### Text excerpt
----------

The present invention relates generally to multilayer signal routing devices and, more particularly, to a technique for mapping contacts of a programmable logic device to another electronic component.
Increasing capability and functionality, as well as falling prices, have driven electronic designers to use programmable logic devices (PLDs) in a wide variety of designs. Examples of PLDs commonly used include field programmable gate array (FPGA) devices, complex programmable logic devices (CPLDs), application specific integrated circuits (ASICs), and the like.
In many circuit designs, PLDs are implemented to communicate signals to and/or receive signals from other electronic components. Accordingly, the logic of the PLDs may be programmed so that certain contacts of the PLD are “assigned” to corresponding contacts of an electronic component such that the assigned contact receives signals from and/or provides signals to the corresponding contact of the electronic component via a conductive trace routed between the contact of the PLD and the contact of the electronic component.
Conventionally, the contact assignments (i.e., “pin assignments”) of electronic components differ by vendor. As a result, electronic systems implementing common electronic components typically are designed to maximize the footprint density of the electronic component as opposed to providing for the optimum breakout of the contacts of the electronic components. This emphasis on footprint density to the detriment of optimum breakout efficiency may not be perceived as a serious concern in low-contact-count component designs as the contact mapping between components typically is relatively simple. However, with the advent of high-density, multiple layer designs, inefficient mapping of contacts of PLDs to other electronic components, such as application specific integrated circuits (ASICs), has serious ramifications for the effective design and operation of such complex designs.
In view of the foregoing, it would be desirable to provide a technique that provides improved contact mapping of the contacts of a PLD to one or more other electronic components.
According to the present invention, a technique for improved contact mapping of the contacts of a PLD to one or more other electronic components. In one embodiment, the technique may be realized as a method for mapping contacts of a programmable logic device (PLD) to an electronic component in a signal routing device having one or more layers. The method comprises assigning a set of one or more contacts of the PLD to one or more respective contacts of the electronic component based at least in part on a pattern of electrically conductive traces routed from respective contacts of the electronic component via one or more channels formed at one or more layers of the signal routing device.
In another embodiment, the technique may be realized as a method for optimizing a mapping of contacts of a programmable logic device (PLD) to contacts of an electronic component in a signal routing device having one or more layers. The method comprises determining a first pattern of electrically conductive traces routed from respective contacts of the electronic component via one or more channels formed at one or more layers of the signal routing device, determining a first contact assignment pattern for one or more contacts of the PLD based at least in part on the first pattern of electrically conductive traces, refining the first pattern of electrically conductive traces based at least in part on the first contact assignment pattern to generate a second pattern of electrically conductive traces routed from the respective contacts of the electronic component via one or more channels formed at one or more layers of the signal routing device, and determining a second contact assignment pattern for one or more contacts of the PLD based at least in part on the second pattern of electrically conductive traces.

----------

### What you will do
(A) According to the patent text, what do the contact assignments of electronic components conventionally differ by?
(B) Using the patent text, explain why electronic systems built with common components are typically designed to maximize footprint density rather than optimum breakout.
(C) Resume the patent text, starting after its final sentence.
The data that comes next isn't needed for anything here.

----------

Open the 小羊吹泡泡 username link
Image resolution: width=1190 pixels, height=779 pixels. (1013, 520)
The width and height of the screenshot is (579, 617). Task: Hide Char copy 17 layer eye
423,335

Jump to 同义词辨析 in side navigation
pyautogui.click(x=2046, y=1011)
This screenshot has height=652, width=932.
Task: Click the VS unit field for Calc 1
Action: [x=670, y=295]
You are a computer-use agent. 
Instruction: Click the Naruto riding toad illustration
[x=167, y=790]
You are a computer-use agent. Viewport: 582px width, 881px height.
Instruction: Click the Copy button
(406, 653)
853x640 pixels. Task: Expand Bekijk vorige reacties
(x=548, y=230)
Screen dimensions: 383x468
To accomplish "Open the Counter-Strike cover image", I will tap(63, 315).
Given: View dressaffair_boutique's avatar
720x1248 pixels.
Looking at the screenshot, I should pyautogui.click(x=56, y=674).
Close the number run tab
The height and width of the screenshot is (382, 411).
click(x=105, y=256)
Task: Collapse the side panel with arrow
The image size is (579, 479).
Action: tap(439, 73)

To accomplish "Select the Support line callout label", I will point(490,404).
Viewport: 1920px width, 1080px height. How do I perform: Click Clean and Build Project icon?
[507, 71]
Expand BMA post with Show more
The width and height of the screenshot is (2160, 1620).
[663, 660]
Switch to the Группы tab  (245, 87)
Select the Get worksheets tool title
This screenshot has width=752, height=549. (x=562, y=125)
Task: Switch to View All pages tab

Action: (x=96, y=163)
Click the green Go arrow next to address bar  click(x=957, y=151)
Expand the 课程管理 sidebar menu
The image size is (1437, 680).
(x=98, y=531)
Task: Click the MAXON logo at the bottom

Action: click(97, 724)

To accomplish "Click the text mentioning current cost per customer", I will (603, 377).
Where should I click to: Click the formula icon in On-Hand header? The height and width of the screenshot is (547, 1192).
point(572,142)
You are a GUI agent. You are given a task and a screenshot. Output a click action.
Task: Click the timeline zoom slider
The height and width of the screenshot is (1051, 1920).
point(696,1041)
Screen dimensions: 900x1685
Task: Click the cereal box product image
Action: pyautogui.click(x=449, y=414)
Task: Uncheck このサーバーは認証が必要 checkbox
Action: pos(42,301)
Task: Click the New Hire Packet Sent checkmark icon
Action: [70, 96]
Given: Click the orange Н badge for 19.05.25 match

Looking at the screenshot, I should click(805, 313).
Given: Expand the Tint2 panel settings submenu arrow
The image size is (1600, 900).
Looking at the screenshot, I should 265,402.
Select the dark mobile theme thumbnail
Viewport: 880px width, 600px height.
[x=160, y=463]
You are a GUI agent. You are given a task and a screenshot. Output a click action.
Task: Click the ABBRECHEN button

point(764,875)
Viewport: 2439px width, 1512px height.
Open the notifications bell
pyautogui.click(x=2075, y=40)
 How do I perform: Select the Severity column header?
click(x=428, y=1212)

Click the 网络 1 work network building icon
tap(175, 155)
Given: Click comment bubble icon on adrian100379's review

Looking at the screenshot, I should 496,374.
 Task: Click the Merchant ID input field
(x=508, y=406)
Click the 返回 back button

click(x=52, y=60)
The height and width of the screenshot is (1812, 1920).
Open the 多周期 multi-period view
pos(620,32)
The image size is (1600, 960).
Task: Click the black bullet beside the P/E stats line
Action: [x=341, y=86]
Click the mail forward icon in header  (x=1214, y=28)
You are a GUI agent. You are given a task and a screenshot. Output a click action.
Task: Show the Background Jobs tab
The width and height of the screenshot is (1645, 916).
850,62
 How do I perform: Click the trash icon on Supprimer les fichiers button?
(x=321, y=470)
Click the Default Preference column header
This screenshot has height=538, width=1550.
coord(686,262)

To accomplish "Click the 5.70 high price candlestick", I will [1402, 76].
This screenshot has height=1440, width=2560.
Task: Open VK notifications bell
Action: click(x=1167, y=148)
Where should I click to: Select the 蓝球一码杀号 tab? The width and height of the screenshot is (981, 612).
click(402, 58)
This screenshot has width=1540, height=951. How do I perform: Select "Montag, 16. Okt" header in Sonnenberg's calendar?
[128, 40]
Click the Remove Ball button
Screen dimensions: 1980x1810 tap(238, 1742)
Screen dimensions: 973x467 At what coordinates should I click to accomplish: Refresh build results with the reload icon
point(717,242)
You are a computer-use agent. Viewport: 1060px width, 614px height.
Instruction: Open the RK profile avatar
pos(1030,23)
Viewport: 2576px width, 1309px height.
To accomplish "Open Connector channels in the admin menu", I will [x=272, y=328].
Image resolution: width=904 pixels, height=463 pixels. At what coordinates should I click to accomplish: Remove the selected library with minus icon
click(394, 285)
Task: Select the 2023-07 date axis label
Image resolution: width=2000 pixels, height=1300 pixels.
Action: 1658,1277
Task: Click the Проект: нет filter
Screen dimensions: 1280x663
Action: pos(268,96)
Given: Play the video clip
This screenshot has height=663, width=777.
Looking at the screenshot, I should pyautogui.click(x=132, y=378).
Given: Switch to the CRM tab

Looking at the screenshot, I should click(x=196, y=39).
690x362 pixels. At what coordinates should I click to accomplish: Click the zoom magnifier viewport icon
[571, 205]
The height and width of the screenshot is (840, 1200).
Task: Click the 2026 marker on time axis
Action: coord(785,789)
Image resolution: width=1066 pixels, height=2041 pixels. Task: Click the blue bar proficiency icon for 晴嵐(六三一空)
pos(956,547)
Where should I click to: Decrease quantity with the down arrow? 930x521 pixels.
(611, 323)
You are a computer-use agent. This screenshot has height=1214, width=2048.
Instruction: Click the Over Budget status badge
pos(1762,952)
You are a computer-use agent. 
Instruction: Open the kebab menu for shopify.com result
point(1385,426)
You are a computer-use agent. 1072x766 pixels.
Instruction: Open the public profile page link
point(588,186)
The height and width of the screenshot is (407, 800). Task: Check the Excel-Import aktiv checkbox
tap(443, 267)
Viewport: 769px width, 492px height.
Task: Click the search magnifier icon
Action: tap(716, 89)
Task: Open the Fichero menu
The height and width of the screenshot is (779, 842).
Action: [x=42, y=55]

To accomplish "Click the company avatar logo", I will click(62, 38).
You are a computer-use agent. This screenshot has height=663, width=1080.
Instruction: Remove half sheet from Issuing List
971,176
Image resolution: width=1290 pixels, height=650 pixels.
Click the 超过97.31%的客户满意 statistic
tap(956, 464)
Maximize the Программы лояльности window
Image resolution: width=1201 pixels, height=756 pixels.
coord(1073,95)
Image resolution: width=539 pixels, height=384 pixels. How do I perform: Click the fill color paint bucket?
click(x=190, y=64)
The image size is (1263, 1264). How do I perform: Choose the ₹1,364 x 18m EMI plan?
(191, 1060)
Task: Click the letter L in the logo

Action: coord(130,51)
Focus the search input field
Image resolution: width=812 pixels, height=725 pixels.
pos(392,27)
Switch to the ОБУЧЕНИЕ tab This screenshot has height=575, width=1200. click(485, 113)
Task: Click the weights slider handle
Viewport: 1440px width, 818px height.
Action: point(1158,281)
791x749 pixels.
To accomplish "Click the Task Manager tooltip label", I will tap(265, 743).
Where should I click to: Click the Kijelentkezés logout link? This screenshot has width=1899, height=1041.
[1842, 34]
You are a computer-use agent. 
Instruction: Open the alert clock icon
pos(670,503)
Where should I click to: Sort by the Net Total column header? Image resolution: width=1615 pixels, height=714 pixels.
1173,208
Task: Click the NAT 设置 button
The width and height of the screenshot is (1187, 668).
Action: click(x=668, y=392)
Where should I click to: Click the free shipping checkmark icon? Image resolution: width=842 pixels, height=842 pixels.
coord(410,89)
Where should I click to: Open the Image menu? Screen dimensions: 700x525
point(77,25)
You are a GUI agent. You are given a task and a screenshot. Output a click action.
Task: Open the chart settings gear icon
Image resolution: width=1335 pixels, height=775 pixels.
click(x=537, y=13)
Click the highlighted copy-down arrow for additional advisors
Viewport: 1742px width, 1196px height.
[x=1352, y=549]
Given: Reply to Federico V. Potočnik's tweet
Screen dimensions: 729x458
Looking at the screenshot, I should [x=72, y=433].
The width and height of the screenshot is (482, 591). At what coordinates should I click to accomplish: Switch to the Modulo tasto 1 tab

----------

### Results for the exercise
(A) They differ by vendor.

(B) Contact assignments, or pin assignments, of electronic components conventionally differ by vendor. As a result, systems using common components are typically designed to maximize the component's footprint density instead of providing for the optimum breakout of its contacts.

(C)
In yet another embodiment, the technique may be realized as a signal routing device having one or more layers. The signal routing device comprises an electronic component having a plurality of contacts, a programmable logic device (PLD) having a plurality of contacts, and a plurality of electrically conductive traces connecting contacts of the PLD to respective contacts of the electronic component, the plurality of electrically conductive traces routed from the respective contacts of the electronic component via one or more channels formed at one or more layers of the signal routing device, wherein the one or more contacts of the PLD are assigned based at least in part on a pattern formed by the electrically conductive traces routed from the respective contacts of the electronic component via the one or more channels.
The present invention will now be described in more detail with reference to exemplary embodiments thereof as shown in the appended drawings. While the present invention is described below with reference to preferred embodiments, it should be understood that the present invention is not limited thereto. Those of ordinary skill in the art having access to the teachings herein will recognize additional implementations, modifications, and embodiments, as well as other fields of use, which are within the scope of the present invention as disclosed and claimed herein, and with respect to which the present invention could be of significant utility.
In order to facilitate a fuller understanding of the present invention, reference is now made to the appended drawings. These drawings should not be construed as limiting the present invention, but are intended to be exemplary only.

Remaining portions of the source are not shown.